UPSTREAM PR #1184: Feat: Select backend devices via arg by loci-dev · Pull Request #40 · auroralabs-loci/stable-diffusion.cpp

loci-dev · 2026-02-02T10:47:12Z

Note

Source pull request: leejet/stable-diffusion.cpp#1184

The main goal of this PR is to improve user experience in multi-gpu setups, allowing to chose which model part gets sent to which device.

Cli changes:

Adds the --main-backend-device [device_name] argument to set the default backend
remove --clip-on-cpu, --vae-on-cpu and --control-net-cpu arguments
replace them respectively with the new --clip_backend_device [device_name], --vae-backend-device [device_name], --control-net-backend-device [device_name] arguments
add the --diffusion_backend_device (control the device used for the diffusion/flow models) and the --tae-backend-device
add --upscaler-backend-device, --photomaker-backend-device, and --vision-backend-device
add --list-devices argument to print the list of available ggml devices and exit.
add --rpc argument to connect to a compatible GGML rpc server

C API changes (stable-diffusion.h):

Change the content of the sd_ctx_params_t struct.
void list_backends_to_buffer(char* buffer, size_t buffer_size) to write the details of the available buffers to a null-terminated char array. Devices are separated by newline characters (\n), and the name and description of the device are separated by \t character.
size_t backend_list_size() to get the size of the buffer needed for void list_backends_to_buffer
void add_rpc_device(const char* address); connect to a ggml RPC backend (from llama.cpp)

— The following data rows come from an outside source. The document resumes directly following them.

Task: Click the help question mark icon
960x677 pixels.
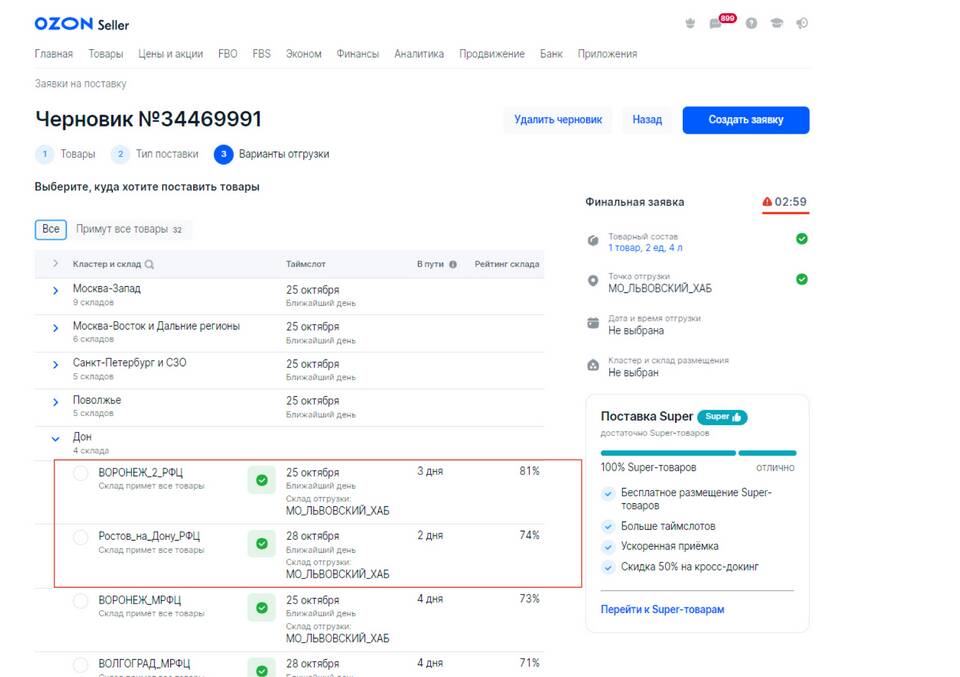Action: 751,24
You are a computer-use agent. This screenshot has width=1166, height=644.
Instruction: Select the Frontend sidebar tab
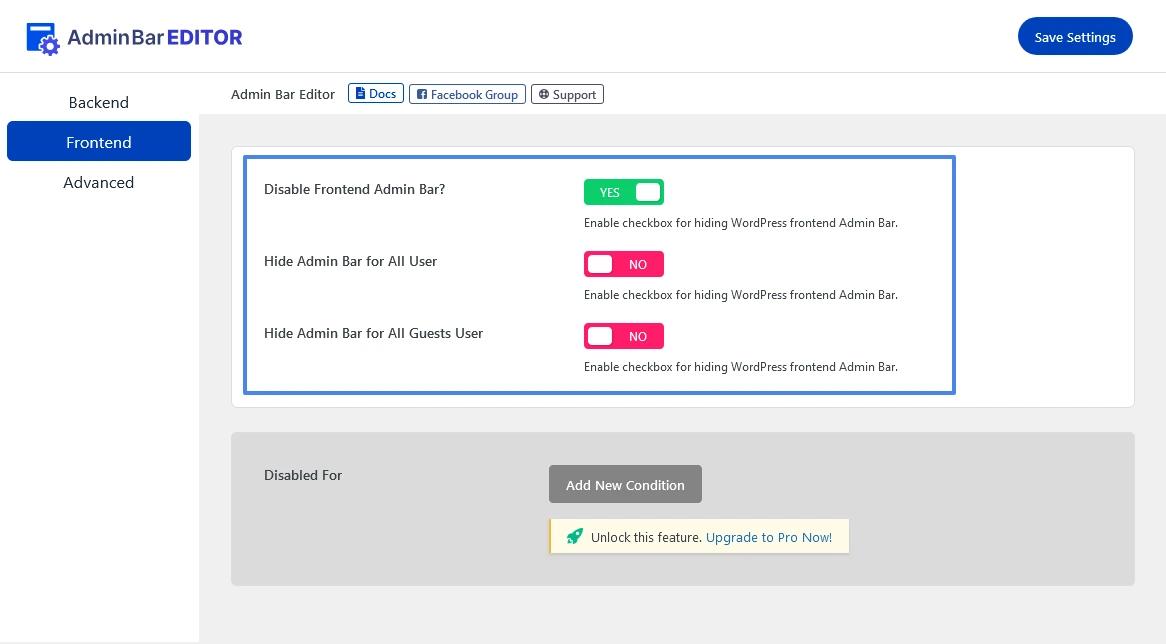98,142
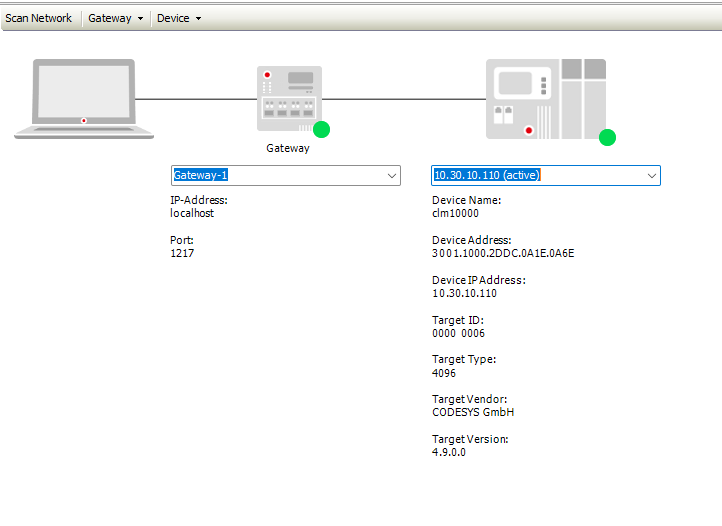722x526 pixels.
Task: Click the red LED on Gateway icon
Action: [x=267, y=76]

The default device selection should now consistently prioritize discrete GPUs over iGPUs.

For example if you want to run the text encoders on CPU, you'd need to use --clip_backend_device CPU instead of --clip-on-cpu

TODO:

Fix bug with --lora-apply-mode immediately when clip and diffsion models are running on different (non-cpu) backends.
Clean up logs

Important: to use RPC, you need to add -DGGML_RPC=ON to the build. Additionally it requires either sd.cpp to be built with -DSD_USE_SYSTEM_GGML flag (I haven't tested that one), or the RPC server to be built with -DCMAKE_C_FLAGS="-DGGML_MAX_NAME=128" -DCMAKE_CXX_FLAGS="-DGGML_MAX_NAME=128" (default is 64)

Fixes #1116

loci-review · 2026-02-03T11:50:26Z

Overview

Analysis of stable-diffusion.cpp across 18 commits reveals minimal performance impact from multi-backend device management refactoring. Of 48,425 total functions, 124 were modified (0.26%), 331 added, and 109 removed. Power consumption increased negligibly: build.bin.sd-cli (+0.388%, 479,167→481,028 nJ) and build.bin.sd-server (+0.239%, 512,977→514,202 nJ).

Function Analysis

SDContextParams Constructor (both binaries): Response time increased ~40% (+2,816-2,840ns) due to initializing 9 new std::string device placement fields replacing 3 boolean flags. Enables per-component GPU/CPU device selection for heterogeneous computing.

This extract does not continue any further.